What you need to do: Convert the part of the items that opens with the line containing "Identify the location of nav-button: START." and closes with the line containing "center [352, 7]." into a Markdown table with the columns Number and Item line, one row per line and no rows for blank lines.

Pixel coordinate grounding data

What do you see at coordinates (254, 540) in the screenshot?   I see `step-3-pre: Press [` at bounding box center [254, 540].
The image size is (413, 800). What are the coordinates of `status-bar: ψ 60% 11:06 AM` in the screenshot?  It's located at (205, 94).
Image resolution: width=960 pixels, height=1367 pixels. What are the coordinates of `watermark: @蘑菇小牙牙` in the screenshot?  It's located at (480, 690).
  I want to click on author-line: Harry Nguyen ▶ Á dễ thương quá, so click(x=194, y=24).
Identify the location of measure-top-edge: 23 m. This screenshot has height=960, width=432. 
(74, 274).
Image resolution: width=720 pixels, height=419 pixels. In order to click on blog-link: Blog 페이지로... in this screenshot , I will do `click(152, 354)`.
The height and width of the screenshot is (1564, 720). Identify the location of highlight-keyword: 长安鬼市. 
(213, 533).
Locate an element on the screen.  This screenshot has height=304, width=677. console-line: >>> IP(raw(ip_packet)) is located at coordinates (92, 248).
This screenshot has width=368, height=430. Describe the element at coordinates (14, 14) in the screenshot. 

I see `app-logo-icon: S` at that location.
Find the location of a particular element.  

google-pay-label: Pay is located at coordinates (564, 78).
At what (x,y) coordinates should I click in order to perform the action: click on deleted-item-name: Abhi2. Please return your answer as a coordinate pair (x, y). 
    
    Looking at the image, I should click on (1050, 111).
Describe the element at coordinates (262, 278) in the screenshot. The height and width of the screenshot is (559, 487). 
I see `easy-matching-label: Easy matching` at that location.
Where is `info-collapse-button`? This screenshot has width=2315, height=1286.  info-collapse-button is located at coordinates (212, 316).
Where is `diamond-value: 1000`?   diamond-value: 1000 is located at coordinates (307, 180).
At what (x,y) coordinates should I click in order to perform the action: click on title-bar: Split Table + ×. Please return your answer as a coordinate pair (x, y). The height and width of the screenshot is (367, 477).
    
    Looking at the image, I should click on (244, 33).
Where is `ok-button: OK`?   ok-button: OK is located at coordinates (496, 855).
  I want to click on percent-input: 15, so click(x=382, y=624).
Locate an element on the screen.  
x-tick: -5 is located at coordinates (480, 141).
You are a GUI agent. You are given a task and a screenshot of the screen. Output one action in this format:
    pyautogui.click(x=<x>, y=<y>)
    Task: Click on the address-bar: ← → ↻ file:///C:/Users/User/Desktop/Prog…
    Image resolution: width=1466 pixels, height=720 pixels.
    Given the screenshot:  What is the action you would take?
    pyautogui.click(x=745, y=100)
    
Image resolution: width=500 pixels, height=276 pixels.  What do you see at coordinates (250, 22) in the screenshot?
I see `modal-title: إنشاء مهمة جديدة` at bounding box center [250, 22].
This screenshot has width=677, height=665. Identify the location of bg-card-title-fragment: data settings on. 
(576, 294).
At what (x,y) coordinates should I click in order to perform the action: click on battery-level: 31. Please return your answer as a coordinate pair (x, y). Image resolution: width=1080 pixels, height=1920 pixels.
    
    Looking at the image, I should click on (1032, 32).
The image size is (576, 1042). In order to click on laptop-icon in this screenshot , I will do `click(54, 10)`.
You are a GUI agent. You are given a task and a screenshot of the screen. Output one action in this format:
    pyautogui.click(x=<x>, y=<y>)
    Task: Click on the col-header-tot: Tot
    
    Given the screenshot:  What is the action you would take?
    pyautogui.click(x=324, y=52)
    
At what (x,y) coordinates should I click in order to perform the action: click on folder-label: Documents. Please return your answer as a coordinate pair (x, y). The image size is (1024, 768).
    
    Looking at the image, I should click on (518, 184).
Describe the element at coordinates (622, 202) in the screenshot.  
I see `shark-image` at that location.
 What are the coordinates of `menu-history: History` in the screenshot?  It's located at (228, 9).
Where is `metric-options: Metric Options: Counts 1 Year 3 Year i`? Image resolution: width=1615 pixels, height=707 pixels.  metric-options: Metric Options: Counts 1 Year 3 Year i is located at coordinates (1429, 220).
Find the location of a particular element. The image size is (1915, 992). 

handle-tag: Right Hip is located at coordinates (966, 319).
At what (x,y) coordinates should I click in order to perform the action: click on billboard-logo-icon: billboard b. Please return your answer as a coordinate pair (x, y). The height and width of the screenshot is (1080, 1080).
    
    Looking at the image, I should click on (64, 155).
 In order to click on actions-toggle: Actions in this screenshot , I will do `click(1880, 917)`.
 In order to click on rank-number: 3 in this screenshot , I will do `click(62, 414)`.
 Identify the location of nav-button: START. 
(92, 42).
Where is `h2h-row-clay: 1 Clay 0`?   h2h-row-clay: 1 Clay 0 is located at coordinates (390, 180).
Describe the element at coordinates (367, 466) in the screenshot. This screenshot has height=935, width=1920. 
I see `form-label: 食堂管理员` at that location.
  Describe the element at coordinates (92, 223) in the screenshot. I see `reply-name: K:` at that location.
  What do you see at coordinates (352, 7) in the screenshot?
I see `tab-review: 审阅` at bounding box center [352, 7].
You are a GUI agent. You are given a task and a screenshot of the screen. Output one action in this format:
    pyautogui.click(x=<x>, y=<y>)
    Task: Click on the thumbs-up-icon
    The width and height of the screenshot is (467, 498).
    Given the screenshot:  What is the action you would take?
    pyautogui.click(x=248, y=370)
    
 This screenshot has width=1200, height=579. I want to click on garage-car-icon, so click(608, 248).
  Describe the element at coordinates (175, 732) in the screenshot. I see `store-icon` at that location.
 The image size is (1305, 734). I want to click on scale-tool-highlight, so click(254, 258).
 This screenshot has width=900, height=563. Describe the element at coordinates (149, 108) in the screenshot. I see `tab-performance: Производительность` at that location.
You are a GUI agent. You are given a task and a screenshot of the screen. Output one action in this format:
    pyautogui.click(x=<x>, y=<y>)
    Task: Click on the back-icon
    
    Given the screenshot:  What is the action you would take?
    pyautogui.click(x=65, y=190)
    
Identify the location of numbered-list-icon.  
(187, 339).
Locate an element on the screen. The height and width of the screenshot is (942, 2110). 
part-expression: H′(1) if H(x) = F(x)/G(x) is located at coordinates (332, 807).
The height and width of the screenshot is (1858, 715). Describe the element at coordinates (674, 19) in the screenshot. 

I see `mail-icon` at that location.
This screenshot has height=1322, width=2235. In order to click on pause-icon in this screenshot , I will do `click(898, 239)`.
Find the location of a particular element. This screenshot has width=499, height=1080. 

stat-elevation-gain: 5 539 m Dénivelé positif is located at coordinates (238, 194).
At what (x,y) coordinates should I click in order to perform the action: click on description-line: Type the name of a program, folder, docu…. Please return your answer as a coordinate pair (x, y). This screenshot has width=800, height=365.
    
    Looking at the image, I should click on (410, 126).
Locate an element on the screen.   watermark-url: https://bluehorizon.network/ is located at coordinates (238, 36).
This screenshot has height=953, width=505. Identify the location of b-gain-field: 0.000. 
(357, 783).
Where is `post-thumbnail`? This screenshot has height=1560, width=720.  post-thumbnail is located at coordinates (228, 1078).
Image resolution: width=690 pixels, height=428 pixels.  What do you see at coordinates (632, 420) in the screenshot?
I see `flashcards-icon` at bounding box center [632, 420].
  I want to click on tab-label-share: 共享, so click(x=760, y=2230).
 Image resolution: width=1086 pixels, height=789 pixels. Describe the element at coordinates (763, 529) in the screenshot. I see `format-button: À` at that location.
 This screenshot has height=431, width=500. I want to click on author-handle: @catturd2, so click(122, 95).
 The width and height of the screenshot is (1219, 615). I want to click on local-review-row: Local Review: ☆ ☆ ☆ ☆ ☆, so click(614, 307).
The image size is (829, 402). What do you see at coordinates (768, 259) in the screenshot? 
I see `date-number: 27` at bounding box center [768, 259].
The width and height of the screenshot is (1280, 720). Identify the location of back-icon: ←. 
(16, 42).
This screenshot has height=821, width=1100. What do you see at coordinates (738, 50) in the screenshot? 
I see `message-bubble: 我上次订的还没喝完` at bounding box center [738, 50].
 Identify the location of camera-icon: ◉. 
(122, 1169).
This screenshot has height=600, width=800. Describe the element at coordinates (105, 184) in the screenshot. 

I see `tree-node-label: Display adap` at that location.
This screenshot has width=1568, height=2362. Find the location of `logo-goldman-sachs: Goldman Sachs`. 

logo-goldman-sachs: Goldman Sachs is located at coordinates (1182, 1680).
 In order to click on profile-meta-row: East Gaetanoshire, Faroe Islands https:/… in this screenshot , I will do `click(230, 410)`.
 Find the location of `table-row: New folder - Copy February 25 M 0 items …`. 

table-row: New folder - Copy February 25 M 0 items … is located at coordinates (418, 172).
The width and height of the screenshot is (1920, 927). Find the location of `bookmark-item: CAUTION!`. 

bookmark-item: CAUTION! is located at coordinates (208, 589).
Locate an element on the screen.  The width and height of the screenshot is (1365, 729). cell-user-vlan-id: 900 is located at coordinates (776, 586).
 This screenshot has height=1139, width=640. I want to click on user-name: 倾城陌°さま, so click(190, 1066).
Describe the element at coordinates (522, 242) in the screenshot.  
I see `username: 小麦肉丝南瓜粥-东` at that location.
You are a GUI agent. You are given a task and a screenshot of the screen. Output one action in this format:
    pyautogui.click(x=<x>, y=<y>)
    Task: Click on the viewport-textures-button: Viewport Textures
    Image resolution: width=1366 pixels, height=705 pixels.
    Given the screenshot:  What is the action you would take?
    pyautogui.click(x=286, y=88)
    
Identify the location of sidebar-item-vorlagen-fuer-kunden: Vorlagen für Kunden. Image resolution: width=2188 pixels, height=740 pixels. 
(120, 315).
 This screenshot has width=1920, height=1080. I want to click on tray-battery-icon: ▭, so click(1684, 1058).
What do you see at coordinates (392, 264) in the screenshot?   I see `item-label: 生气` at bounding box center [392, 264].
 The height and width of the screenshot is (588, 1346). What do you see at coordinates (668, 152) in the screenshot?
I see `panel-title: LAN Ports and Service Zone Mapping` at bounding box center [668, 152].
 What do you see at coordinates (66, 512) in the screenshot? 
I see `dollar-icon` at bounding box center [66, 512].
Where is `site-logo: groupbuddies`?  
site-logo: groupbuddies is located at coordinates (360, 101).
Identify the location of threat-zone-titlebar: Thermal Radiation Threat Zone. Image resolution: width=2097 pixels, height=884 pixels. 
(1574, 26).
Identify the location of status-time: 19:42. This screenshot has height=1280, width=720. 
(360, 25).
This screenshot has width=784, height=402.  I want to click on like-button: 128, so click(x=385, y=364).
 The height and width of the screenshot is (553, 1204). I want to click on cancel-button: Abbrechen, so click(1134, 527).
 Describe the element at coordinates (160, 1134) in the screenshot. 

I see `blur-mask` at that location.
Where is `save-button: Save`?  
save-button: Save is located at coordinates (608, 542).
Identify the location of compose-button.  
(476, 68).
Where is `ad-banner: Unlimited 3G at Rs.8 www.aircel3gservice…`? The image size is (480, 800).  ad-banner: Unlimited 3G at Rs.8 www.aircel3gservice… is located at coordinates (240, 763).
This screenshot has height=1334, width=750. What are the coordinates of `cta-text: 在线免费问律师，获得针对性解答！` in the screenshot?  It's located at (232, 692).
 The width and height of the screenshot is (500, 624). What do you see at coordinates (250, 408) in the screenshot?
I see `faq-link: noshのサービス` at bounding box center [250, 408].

Result:
| Number | Item line |
|---|---|
| 1 |  Identify the location of nav-button: START.  |
| 2 | (92, 42). |
| 3 | Where is `h2h-row-clay: 1 Clay 0`?   h2h-row-clay: 1 Clay 0 is located at coordinates (390, 180). |
| 4 | Describe the element at coordinates (367, 466) in the screenshot. This screenshot has height=935, width=1920.  |
| 5 | I see `form-label: 食堂管理员` at that location. |
| 6 |   Describe the element at coordinates (92, 223) in the screenshot. I see `reply-name: K:` at that location. |
| 7 |   What do you see at coordinates (352, 7) in the screenshot? |
| 8 | I see `tab-review: 审阅` at bounding box center [352, 7]. |